Da fala de Eduardo, depreendem-se algumas das ambigüidades do teletrabalho: ao mesmo tempo em que esse depoente fala que está cheio de mordomias, ele intui

que os filhos preferem que ele trabalhe no escritório da empresa. Isso porque, na realidade, a presença dele interfere no espaço e modifica as rotinas e o comportamento dos outros habitantes da casa. Os filhos se “esqueceram que estava lá”. Eles se esqueceram porque, em circunstâncias “normais”, ele não deveria estar lá.

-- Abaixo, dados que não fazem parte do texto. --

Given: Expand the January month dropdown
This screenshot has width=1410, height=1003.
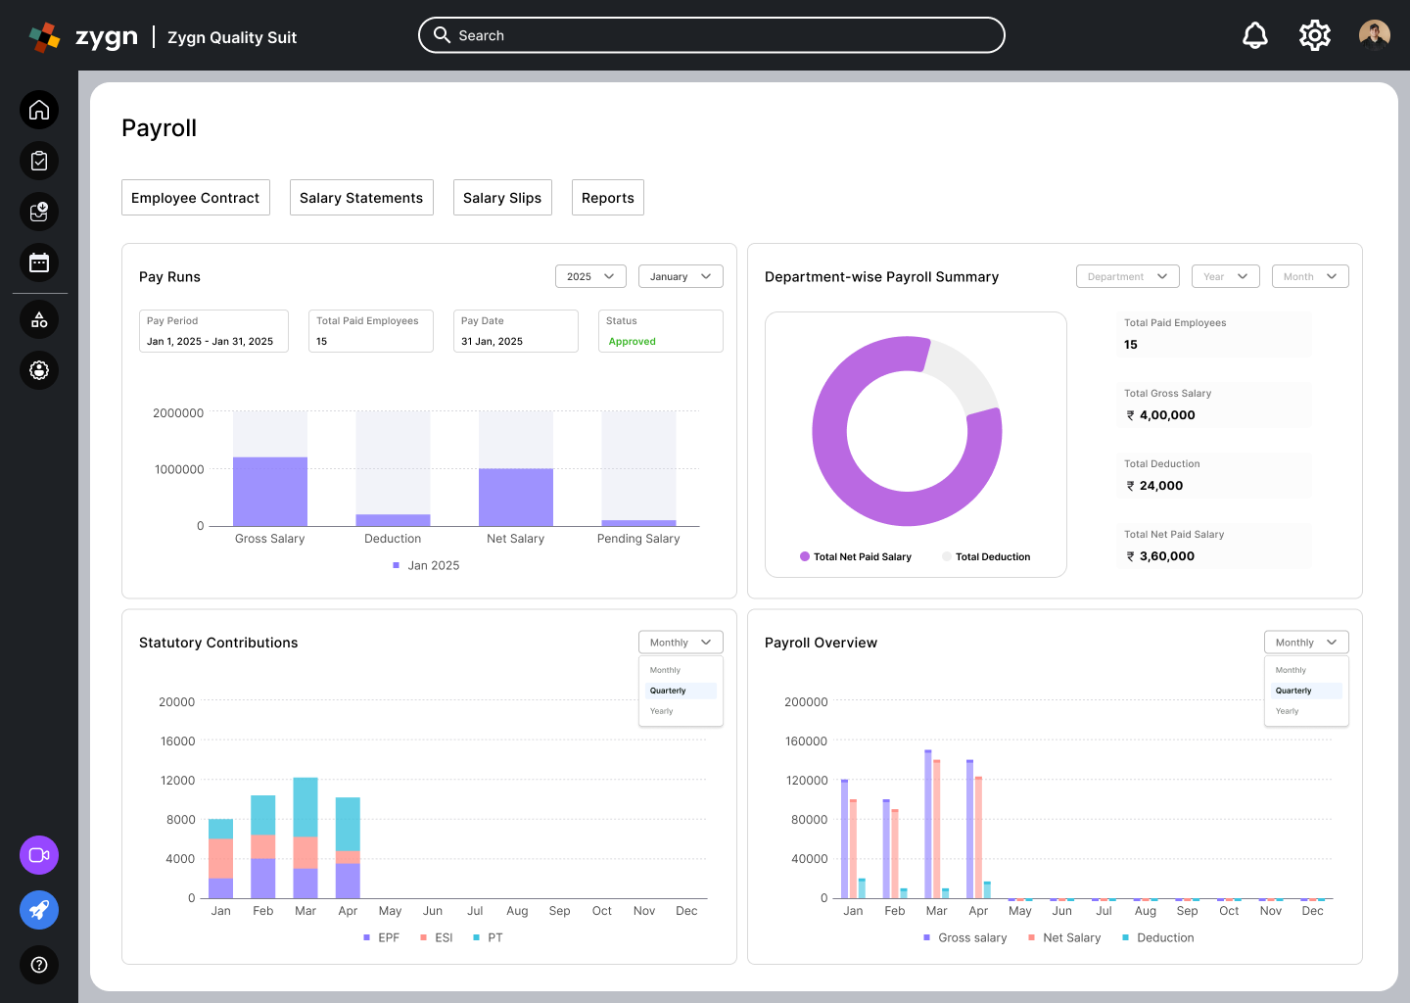Looking at the screenshot, I should pos(681,276).
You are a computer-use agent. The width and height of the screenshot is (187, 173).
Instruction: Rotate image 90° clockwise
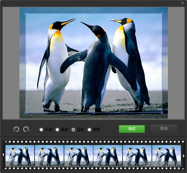(x=26, y=129)
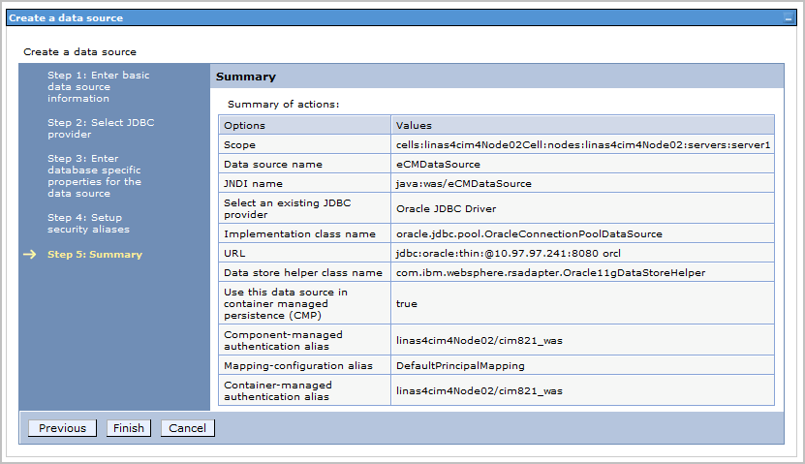This screenshot has width=805, height=464.
Task: Click the yellow arrow beside Step 5
Action: 29,255
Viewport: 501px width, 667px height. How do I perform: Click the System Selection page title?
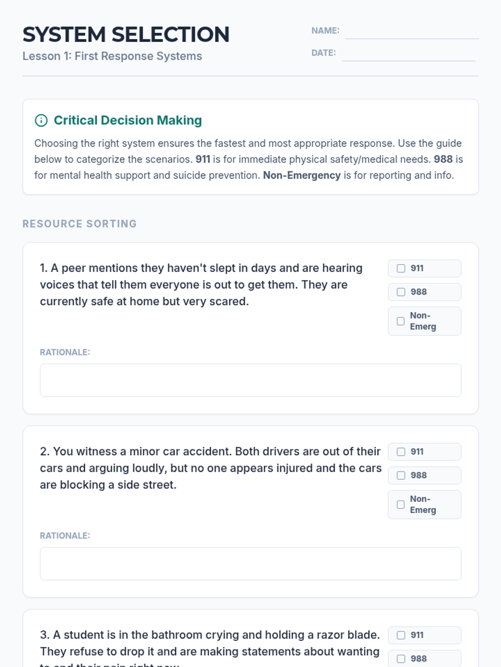(126, 35)
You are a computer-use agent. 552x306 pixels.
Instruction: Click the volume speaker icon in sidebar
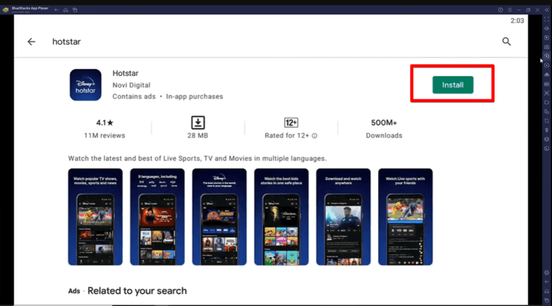[546, 29]
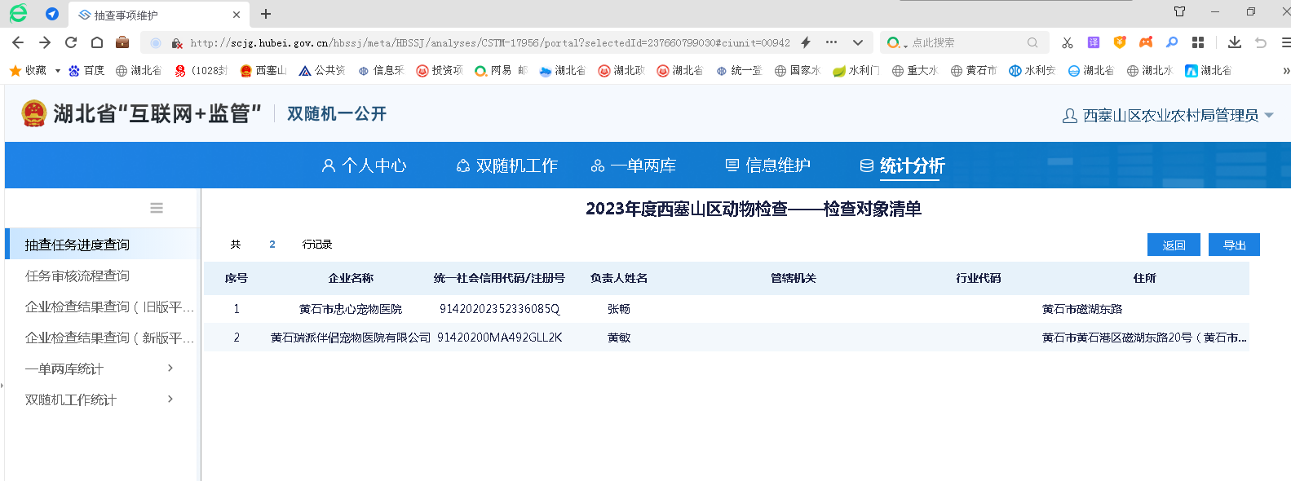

Há hodiernamente uma rediscussão em torno da delimitação e da especificação estrita dos locais de trabalho, mas ela ainda não foi suficiente para quebrar o antigo paradigma de que o local de trabalho é na empresa, seja na fábrica, seja no escritório. Os filhos ainda vivem dentro desse paradigma que o pai, ao ficar em casa, está contrariando. O trabalho em casa representa uma mudança de cultura, que levará tempo para ser absorvida. Da mesma forma, servir “um cafezinho, ou um refresco” constitui uma quebra da rotina da casa para a esposa, a qual poderá representar, para ela, uma fonte de satisfação sob o ponto de vista afetivo, mas também, ao contrário, significar um aumento de suas obrigações e um novo papel, a de substituir, quem sabe, a secretária ou a servente que, nos escritórios, prepara e serve o café. Podem ser valores novos re-atualizados dos antigos valores, como refere PALIERI 30 (in DE MASI, 2000 b, p.237):

E as mulheres também sofrem com o fato de que, de repente, têm que suportar esse marido que passou a vida inteira fora de casa e que agora passa a perambular dentro dela, como um “estranho”, que começa a ocupar quartos e partes da casa que até aquele momento eram só delas.

É a invasão do território alheio, situação que demandará acomodação das pessoas envolvidas, podendo se transformar ou não em motivo para novos conflitos.